By Jock Finlayson
and Denise Mullen
Business Council of B.C.
Canada has long depended on a single market for its exports of energy. This over-reliance on one customer, the United States, carries significant risks.
That became evident in recent years as the U.S. ramped up its production of oil, natural gas and other energy products while the prices Canada receives for its energy generally slumped.
As the International Energy Agency notes in a new report, “The United States is increasingly leading the expansion in global oil supplies.” In 2018, the U.S. became a net crude oil and refined petroleum products exporter.
America’s emergence as a global hydrocarbon superpower has been underpinned by growing production of shale-based oil and natural gas in Texas, New Mexico, North Dakota, Pennsylvania and a handful of other states.
But it takes time and effort to create market conditions that shift a nation from being a net importer to a net exporter. Infrastructure to move energy to markets is one necessity, along with tax and regulatory rules that attract capital, spur entrepreneurial activity and recognize the nuances of competitive advantage. These supporting factors have been in place in the United States for more than a decade.
Meanwhile, the Canadian oil industry – the largest component of our energy sector and a huge contributor to Canada’s export earnings – has been hammered by persistent price discounts relative to U.S. benchmarks, escalating government-imposed costs, an ever-more complex regulatory environment and a paucity of new infrastructure.
Canada has also been handicapped by endless navel gazing and hand-wringing on environmental performance, and the continuous ‘revitalizing’ of project review processes that are repelling investment.
Granted, Canadian policy-makers are grappling with legitimate concerns about climate change that can’t be ignored.
However, killing the Canadian oil industry will do precisely nothing to curb global greenhouse gas emissions or help the world’s climate. Indeed, if Canada ceased to exist tomorrow, the resulting drop in emissions would be equivalent to roughly one month of Chinese emissions.

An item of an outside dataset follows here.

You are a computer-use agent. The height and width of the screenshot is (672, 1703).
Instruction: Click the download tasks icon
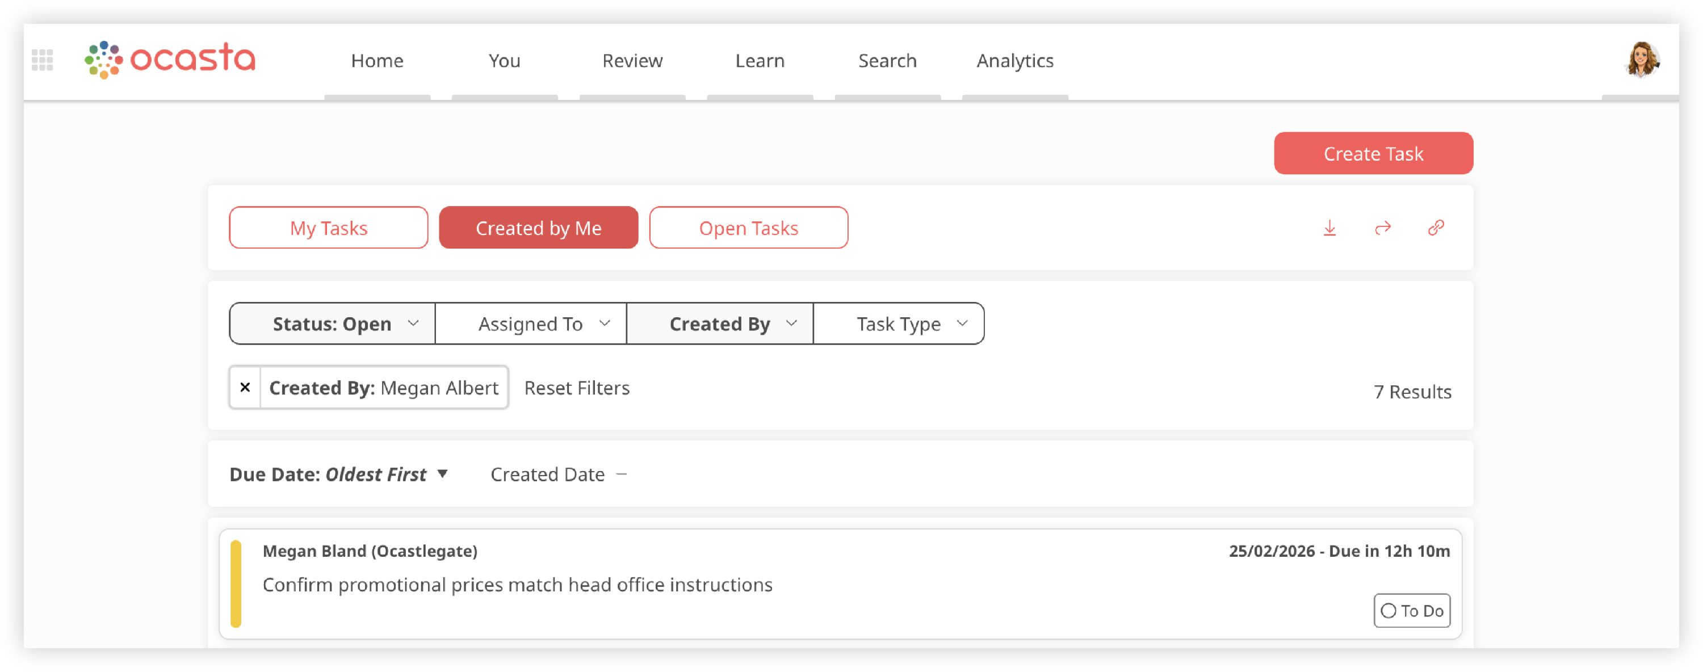[1329, 228]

To transport oil, the safest and most efficient method is pipelines. So it’s no coincidence that this is where the American-funded environmental groups agitating to shut down the Western Canadian oil industry have focused their efforts.
Looked at in a North American context, the irony of the situation is hard to overstate.
Since 2008, a whopping 58,255 kilometres of new crude oil pipelines have been added to the U.S. network. Despite steadily rising oil production, Canada has added zero kilometres of new pipelines over the same period. As a consequence, a growing fraction of Canada’s energy wealth risks becoming stranded, at a time when the U.S. is working hard to boost its own position as a global oil supplier and exporter.
Former U.S. president Barack Obama recently spoke to adoring audiences in Vancouver and Calgary. Part of his message was a gentle admonition to Canada to quicken the shift to a low-carbon economy, which presumably includes scaling back the production of fossil fuels.
Yet on Obama’s watch, the United States almost doubled its domestic output of crude oil and natural gas, and dramatically expanded the pipeline networks required to ship these products. That’s a story that Obama neglected to tell his Canadian audiences.
The United States is now the world’s number one producer of crude oil and boasts an expanding presence in regional and international natural gas markets. The U.S. is exporting liquefied natural gas (LNG), while Canada struggles to advance a single LNG production facility.
When it comes to energy development and policy, Canadians should watch what the U.S. actually does and pay less attention to the musings of its politicians and the advice offered by its vast army of environmental lobbyists.
Jock Finlayson is executive vice-president of the Business Council of British Columbia. Denise Mullen is director of environment and sustainability at the Business Council of B.C.